-------- TASK DATA
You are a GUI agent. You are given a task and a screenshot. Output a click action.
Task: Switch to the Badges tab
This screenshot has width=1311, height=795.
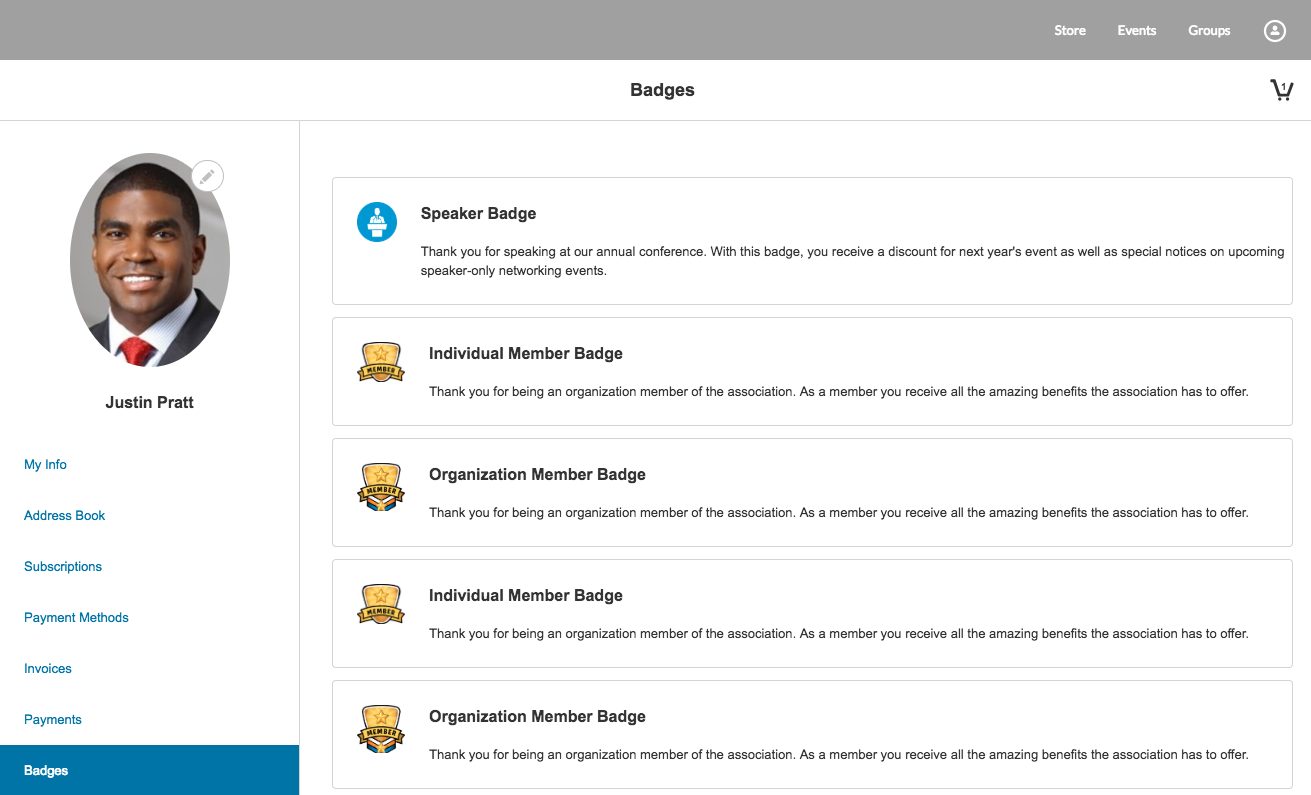pyautogui.click(x=46, y=770)
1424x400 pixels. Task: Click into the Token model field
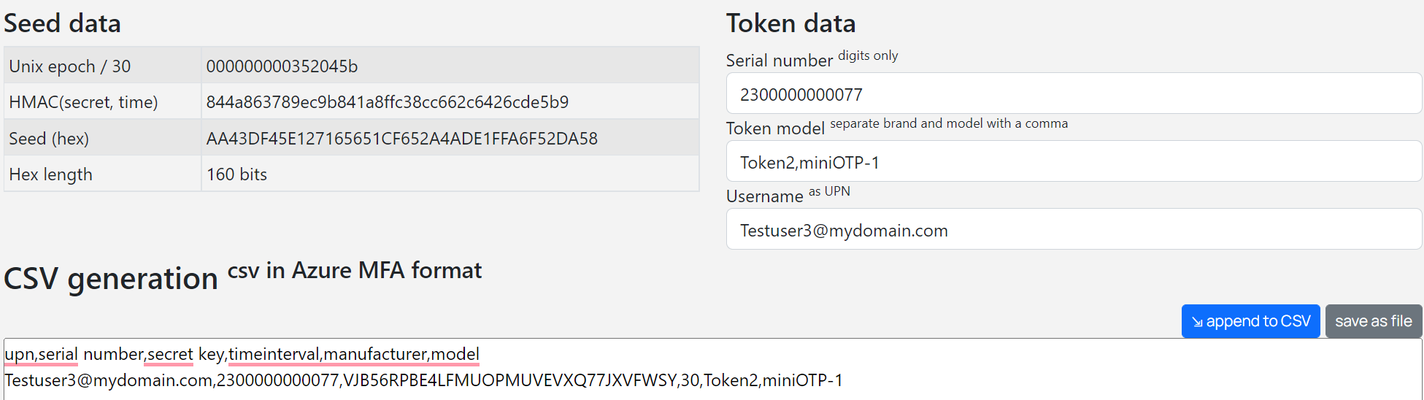(1074, 161)
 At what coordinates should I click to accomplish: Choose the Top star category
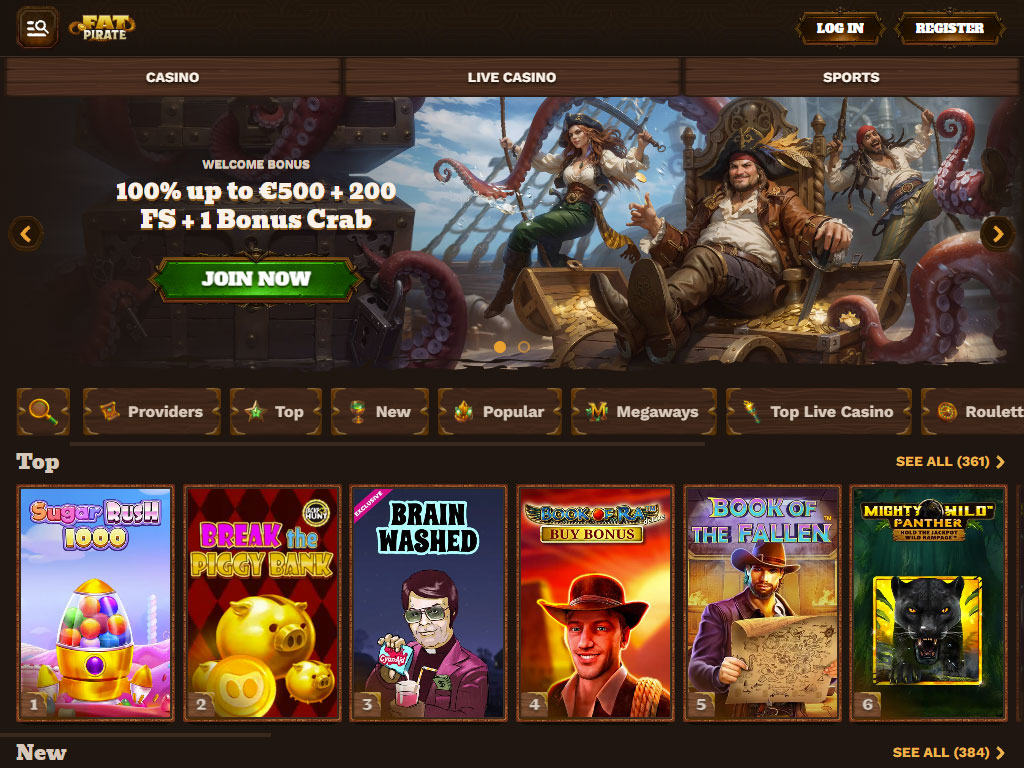pyautogui.click(x=276, y=411)
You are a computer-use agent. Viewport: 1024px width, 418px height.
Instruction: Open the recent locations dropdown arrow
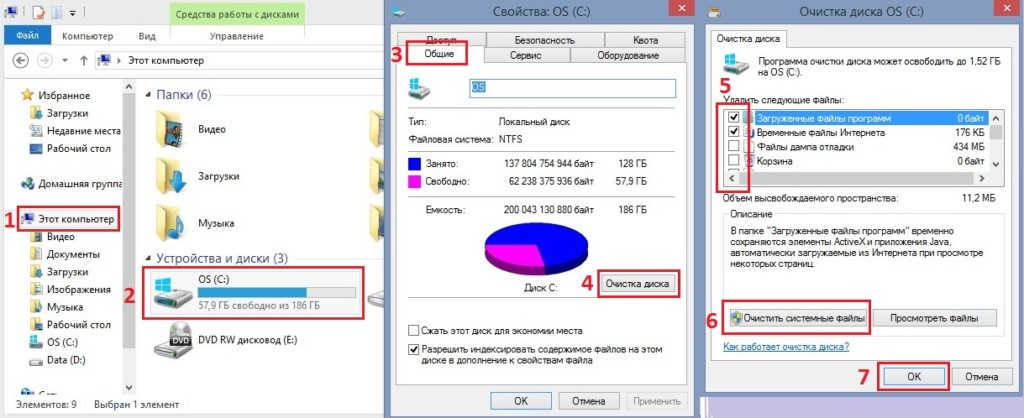[x=65, y=61]
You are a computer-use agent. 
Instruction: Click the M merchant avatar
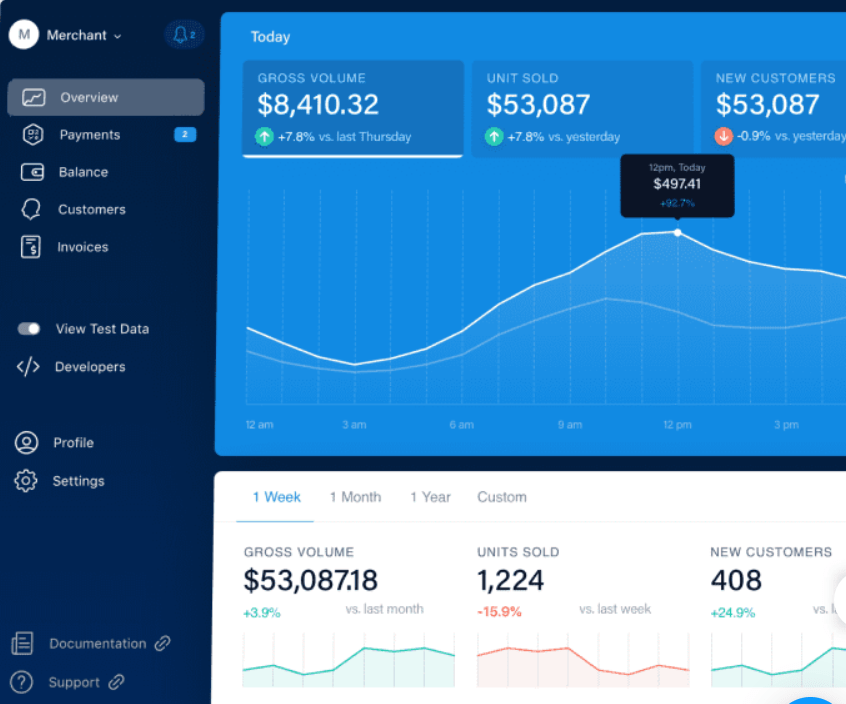24,35
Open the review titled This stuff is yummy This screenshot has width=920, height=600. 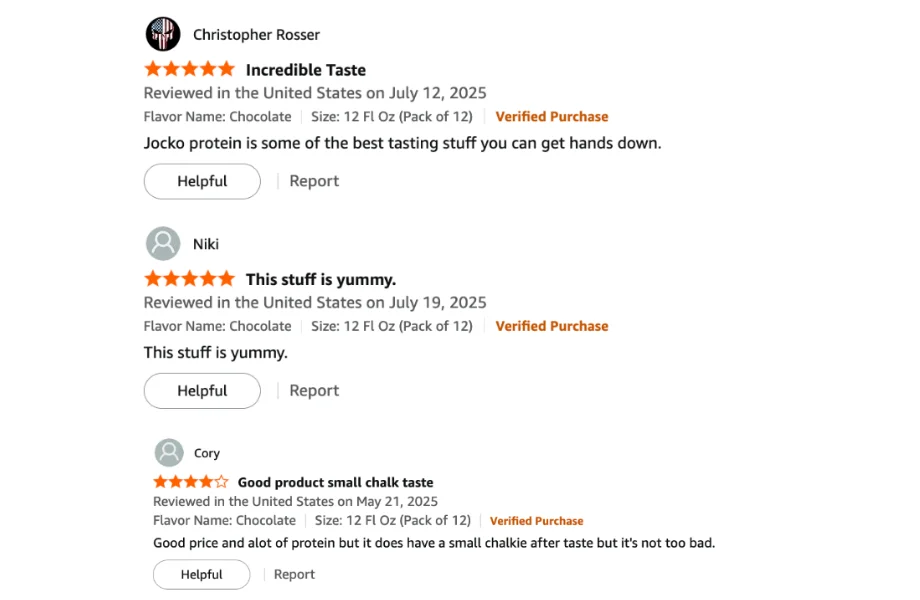click(320, 278)
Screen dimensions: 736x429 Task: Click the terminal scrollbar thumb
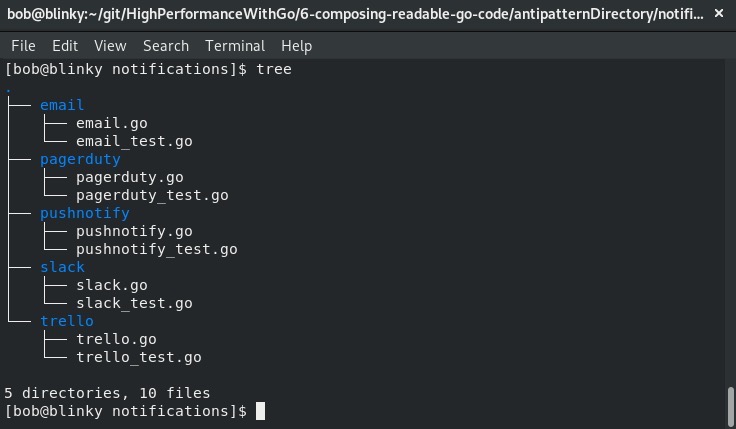[731, 406]
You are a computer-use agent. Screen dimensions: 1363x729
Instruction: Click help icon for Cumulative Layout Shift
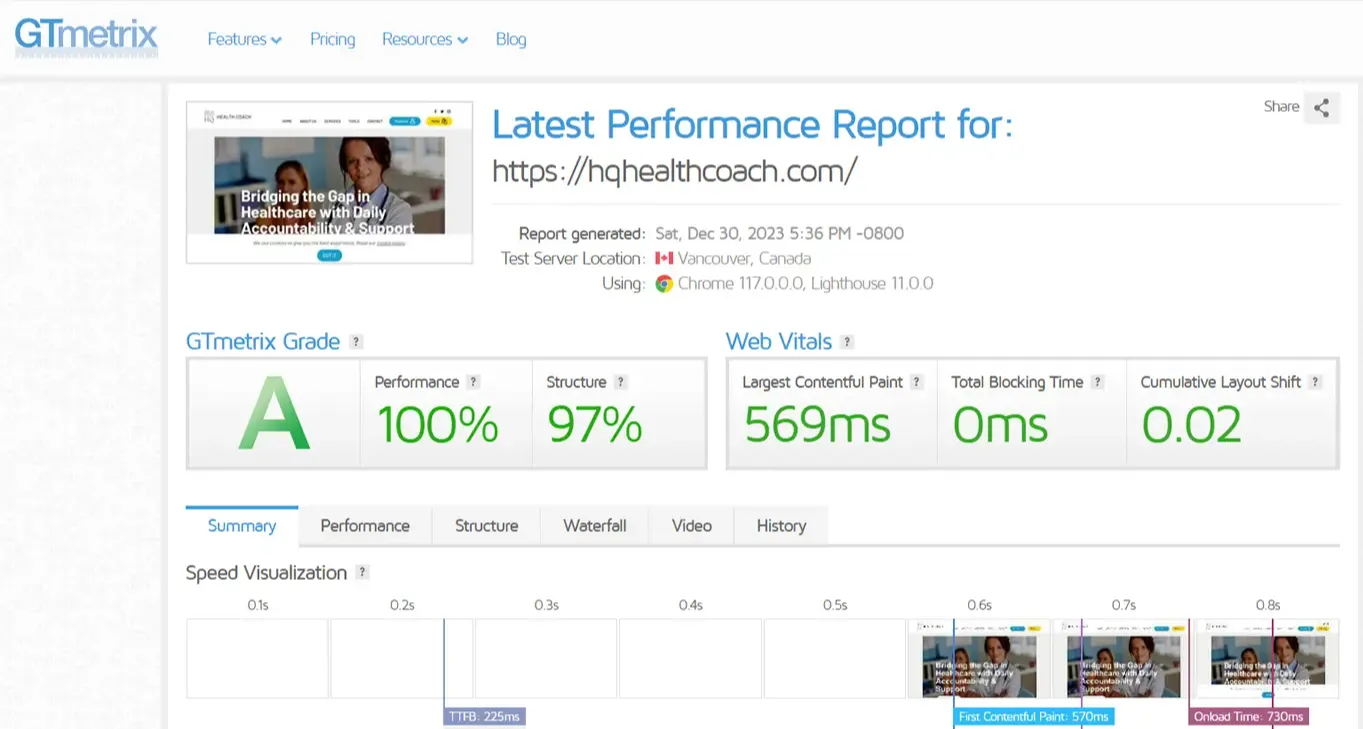tap(1316, 382)
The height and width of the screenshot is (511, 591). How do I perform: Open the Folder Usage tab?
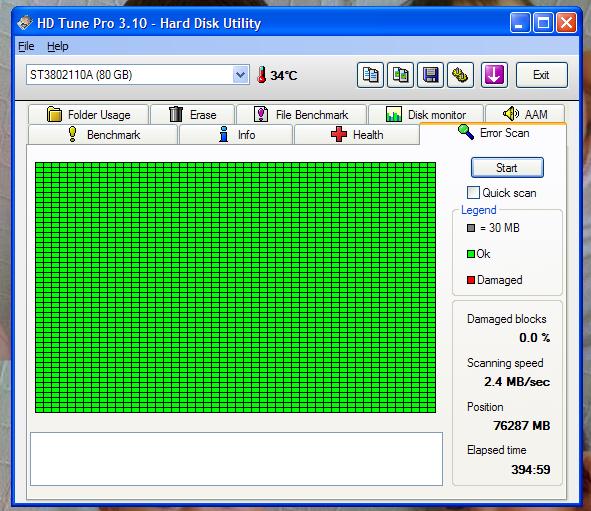coord(89,114)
----------------
» **TASK**
Only an exact copy of the lines from the one with "Screen dimensions: 736x429" through the last line of the data above is wanted, and no pictures.

» **ANSWER SECTION**
Screen dimensions: 736x429 Task: Click the terminal scrollbar thumb
[731, 406]
You are a computer-use agent. Screen dimensions: 1363x729
Instruction: Click help icon for Cumulative Layout Shift
tap(1316, 382)
The height and width of the screenshot is (511, 591). How do I perform: Open the Folder Usage tab?
coord(89,114)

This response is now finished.